AEL will be a public corporation and will be grounded in transparency, accountability and the unbreakable principle that lottery proceeds will never supplant current and future funding from the Education Trust Fund. AEL’s proceeds will be constitutionally protected ensuring that legislators never divert funding from our classrooms.

Based on conservative estimates, AEL will provide $300 million annually, after prizes and expenses, which will elevate and transform Alabama’s schools and communities with the following initiatives:

  1. College Scholarships and Workforce Readiness: $125,000,000
  2. Universal First Class Pre-K: $90,000,000
  3. The Foundation Program Promise: $60,000,000
  4. Community Innovation Grants: $25,000,000
The Foundation Program Promise

In 1995, the Alabama Legislature enacted the Foundation Program which was designed to settle the “Equity Funding” lawsuit. However, today in schools across our state, inequity still abounds due to chronic shortages in state funding, which is why I am proposing The Promise Program.

Presently, The Foundation Program requires local school systems to contribute 10 mils of property tax while the state would be obligated to fully fund the essential functions of operating a school system. The essential functions include, but are not limited to teachers, administrators, support personnel and support operations such as transportation, child nutrition, custodial, utilities and administration.

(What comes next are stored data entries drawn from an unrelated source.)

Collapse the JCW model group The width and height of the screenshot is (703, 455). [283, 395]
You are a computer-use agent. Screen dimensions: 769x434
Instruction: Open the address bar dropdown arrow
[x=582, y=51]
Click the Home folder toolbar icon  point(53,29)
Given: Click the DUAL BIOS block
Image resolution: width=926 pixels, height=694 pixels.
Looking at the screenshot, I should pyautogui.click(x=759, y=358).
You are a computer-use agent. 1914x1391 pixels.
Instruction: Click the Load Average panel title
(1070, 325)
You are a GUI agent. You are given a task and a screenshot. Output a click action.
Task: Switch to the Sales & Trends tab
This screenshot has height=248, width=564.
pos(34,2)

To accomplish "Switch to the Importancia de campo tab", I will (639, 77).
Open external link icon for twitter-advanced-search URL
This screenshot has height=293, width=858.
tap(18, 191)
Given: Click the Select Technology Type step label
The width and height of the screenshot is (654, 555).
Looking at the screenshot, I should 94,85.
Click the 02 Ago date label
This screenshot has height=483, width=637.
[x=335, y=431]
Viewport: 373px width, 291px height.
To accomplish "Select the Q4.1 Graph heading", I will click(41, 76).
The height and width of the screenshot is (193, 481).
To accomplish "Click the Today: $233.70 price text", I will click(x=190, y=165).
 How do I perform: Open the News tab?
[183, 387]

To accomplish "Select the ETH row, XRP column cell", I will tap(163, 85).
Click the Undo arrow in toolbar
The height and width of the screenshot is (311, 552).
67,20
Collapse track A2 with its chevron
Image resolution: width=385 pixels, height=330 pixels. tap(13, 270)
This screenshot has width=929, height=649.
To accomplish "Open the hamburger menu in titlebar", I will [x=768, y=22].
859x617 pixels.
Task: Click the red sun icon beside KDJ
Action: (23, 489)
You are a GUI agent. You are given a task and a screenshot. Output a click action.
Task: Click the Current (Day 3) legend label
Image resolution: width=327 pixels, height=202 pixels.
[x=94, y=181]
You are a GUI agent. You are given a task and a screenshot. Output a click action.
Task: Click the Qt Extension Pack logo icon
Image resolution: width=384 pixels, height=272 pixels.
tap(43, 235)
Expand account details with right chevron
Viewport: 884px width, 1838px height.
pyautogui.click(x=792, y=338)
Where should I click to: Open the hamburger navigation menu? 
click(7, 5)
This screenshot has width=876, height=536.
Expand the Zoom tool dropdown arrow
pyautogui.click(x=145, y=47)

Unfortunately, as we know, all revenues are not created equally, especially when it comes to the value of a mil in Alabama’s counties, which has created hardships in classrooms across the state. State law requires every school district to levy a 10 mil property tax for the local share of education funding, which means that districts with high property values raise far more than districts with low property values. So, even though all students have equally high value to society, children in less affluent cities and counties don’t have the same opportunities as their counterparts in communities with more resources. Looking at the extremes dramatically illustrate this point. One mil of property taxes in Mobile County in 2015 generated over $5,000,000 in revenues, whereas the one mil in Linden generated less than $15,000. The median statewide per school district in 2015 was $171,045 per mil.

AEL changes this dynamic by allocating $60 Million to The Promise Program beginning in FY 2021. The Promise Program will distribute these funds to school systems who fall below the statewide median in value per mil in amounts proportional to where the district falls below the median. In other words, the more impoverished a school district is relative to the state as a whole, the greater share the school system will receive from The Promise Program, giving them greater funds for security resource officers (SRO), local teacher units, transportation, instructional supplies, and/or support personnel. If a school does not have an SRO, the allocation must first go toward this expense. The Promise Program will restrict the supplanting of existing Foundation funding within the local school system. Further, it cannot be used for pay increases, debt service, privatization of services, administrative salaries or central office personnel.

It is important that The Promise Program will not take one dime away from any school districts, because we want communities that generate higher local revenue to continue their success. By using lottery revenues – essentially found money – we are not talking about raising taxes or anything resembling a redistribution of wealth. Instead, what we are talking about is a program that will put education dollars where they are needed most, to assist in closing the gap for children with more limited educational opportunities.

The Promise Program will provide school systems local control on how to invest local tax dollars for the unique needs of their students. This has the potential of adding more art, music, foreign language, special education and career-technical teachers throughout Alabama. Further, school systems will be required to report on-line quarterly their investments and the outcomes. Overall, while The Promise Program will not close the educational gap, it will be a major step forward that demonstrates Alabama is committed to increasing opportunities for all its children.